In announcing yesterday a plan to privatize the Puerto Rico Electric Power Authority (PREPA), Puerto Rico Gov. Ricardo Rosselló said he wants private investors to buy the utility’s generation system and to operate its transmission and distribution system via private concession.
Rosselló is also moving to remove any independent oversight of the utility, which would perpetuate Puerto Rico’s long history of political interference in that system.
When a utility is designed around politics, you get a bad system—and one that leaves investors subject to political whim, which, given recent PREPA history, could make attracting investors difficult.
Rosselló has for some time systematically been angling to wipe out independent oversight of PREPA. A few months ago, he blocked Puerto Rico’s congressionally-appointed fiscal control board from appointing an independent manager for PREPA. Last week, the governor proposed a bill that would gut oversight by the regulatory Puerto Rico Energy Commission, and the governor is seeking instead not just to create a new board but to appoint all of its members, who would serve at his pleasure. Membership on the current commission, like every utility commission in the U.S., is by fixed, staggered terms and members can be replaced only for cause—meaning that it is independent of the caprice of any one governor.
Rosselló is aiming to make a deal in private and without independent regulatory oversight—a recipe for corruption and high costs. In the meantime, with PREPA under Rosselló’s control, the lights are still out across much of the island almost five months after Hurricane Maria.
The governor’s short-sightedness is on full display in this latest announcement, and as we have written previously, privatization would raise more questions than it answers.
There is time to correct this mischief.
Privatization of PREPA’s generation system would require an act of the Legislature. Further, PREPA is in bankruptcy court, and its reorganization plan must be approved by a federal judge. The federal control board over Puerto Rico also has a say, although it has spoken favorably of privatizing PREPA. (That board has recently approved two requests for time extensions for PREPA to submit its budget, and a plan is due later this week that should contain more details of the privatization proposal and what PREPA plans to do with its $9 billion debt.)

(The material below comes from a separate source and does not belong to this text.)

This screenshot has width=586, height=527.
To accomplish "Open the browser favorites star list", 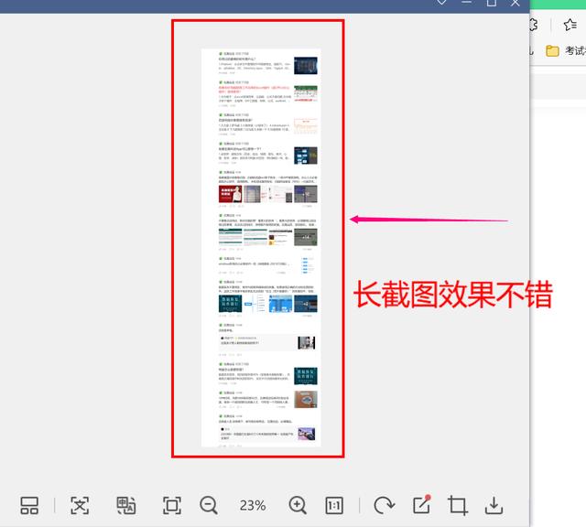I will click(x=570, y=25).
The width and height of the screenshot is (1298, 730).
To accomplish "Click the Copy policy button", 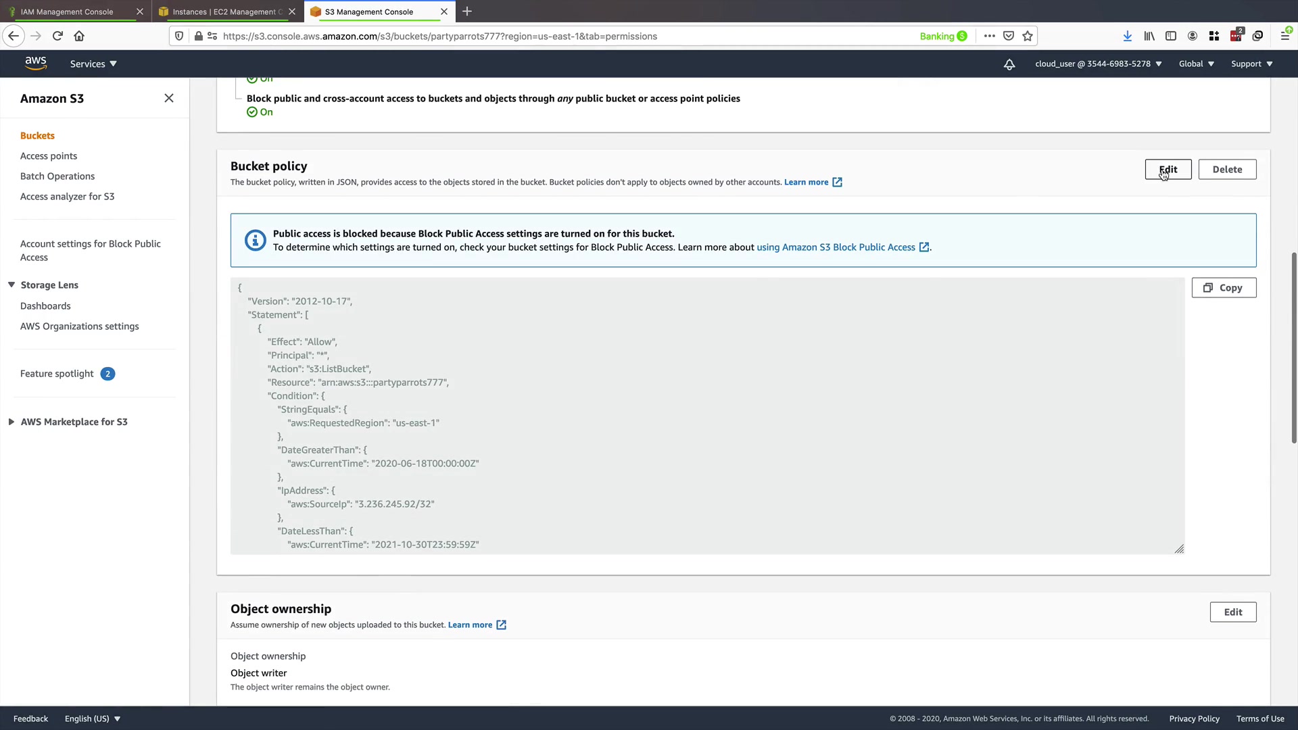I will 1223,288.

The appropriate way to address Puerto Rico’s energy mess—and to restore investor confidence in the long-term financial health of its electric system—would be to adopt a long-term plan for the island’s generation mix and then empowerent of appropriate governance structures for achieving that vision. But the governor lacks any such vision and instead is recreating the same dynamics—back-room dealings, lack of independent oversight, lack of long-term energy or financial planning—that drove PREPA and Puerto Rico into crisis in the first place.
Tom Sanzillo is IEEFA’s director of finance.